Book Review: Ready Player One by Ernest Cline

ready player one

My boyfriend received a free copy of Ready Player One in one of his monthly Loot Crates and after reading it, told me I might enjoy it as well. I have to say, Cline certainly knows his 80s trivia. And as someone who grew up in the 90s, it was wonderful to read this book and remember some of the video games I played as a kid. I was rather proud of myself in that regard.

For the first 50 pages or so I had a difficult time finding the motivation to keep reading. Exposition is definitely important in this book as there’s so much to explain about the decline of the real world as well as the new virtual reality system, OASIS; however, most of this exposition seemed to drag on. My attention was not truly captured until the contest swings back into full gear upon Parzival’s finding of the Copper Key. After this, the plot seems to pick up speed.

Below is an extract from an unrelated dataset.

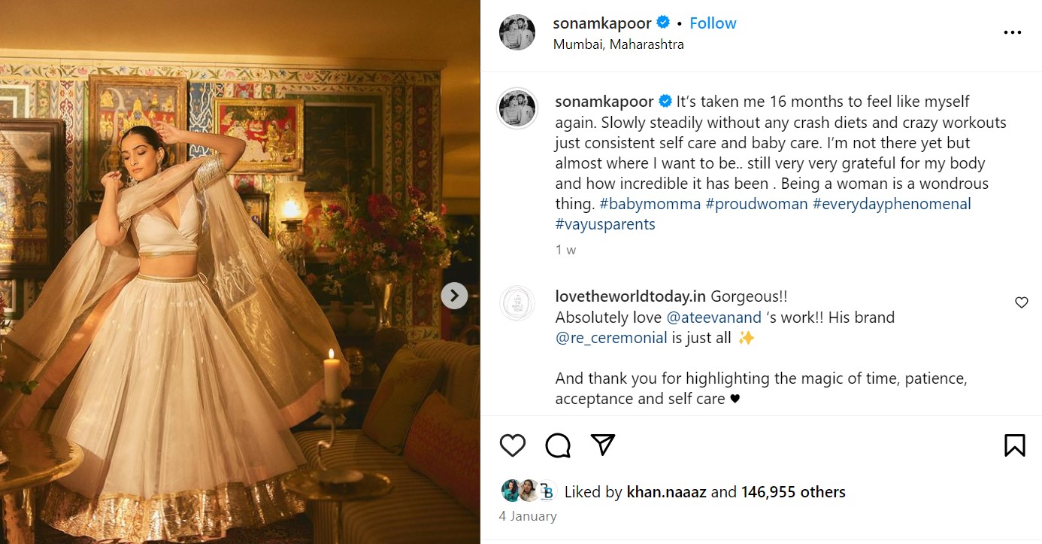Open comments with the speech bubble icon
1042x544 pixels.
(558, 445)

Along those same lines, the ending also seemed odd to me, a bit underwhelming. After the build-up of so much tension and suspense…things seemed to come to an end fairly abruptly. I expected some sort of elongated shoot out scene between Sorrento and Parzival, so I was a little confused to see that the only true fight was between their giant robots and that it took only a few pages. Then Parzival gets “free admission” into the third gate because he just so happens to have the “extra life coin” and then he doesn’t have to fight another soul to win the contest. A bit contrived, sure, but I’m thinking most people will read this book for the references, not necessarily for its creative and well-developed plotline. Was I a little disappointed? Yes. But likely only because I was expecting one thing and got another.

All this being said, the book still has a lot to offer. I love how Cline describes the friendship between Aech and Parzival when they meet in-person for the first time. Because they have never seen each other, the two have been able to rely only on what they know about the other person’s personality — their interests, their dislikes, their passions. Aech and Parzival share a “mental friendship” because they have not had physical appearances to sway their opinions on one another. For a book that focuses so much on the negative aspects of living in a computer-controlled world, this is one positive element that I really appreciate.

I did notice that Cline’s next book, Armada, is expected to be released in the fall of this year. I’m not super eager to read it — I think I’ll read a few reviews first to see how it compares — but I appreciate Cline’s passion for “old school” video games and movies. I may be a 90s kid, but my heart belongs to the 80s.

All this being said, I certainly recommend this book to anyone who has a love for the 80s, video games, or movies. And at 372 pages, it’s not a bad choice if you’re looking for a quick read.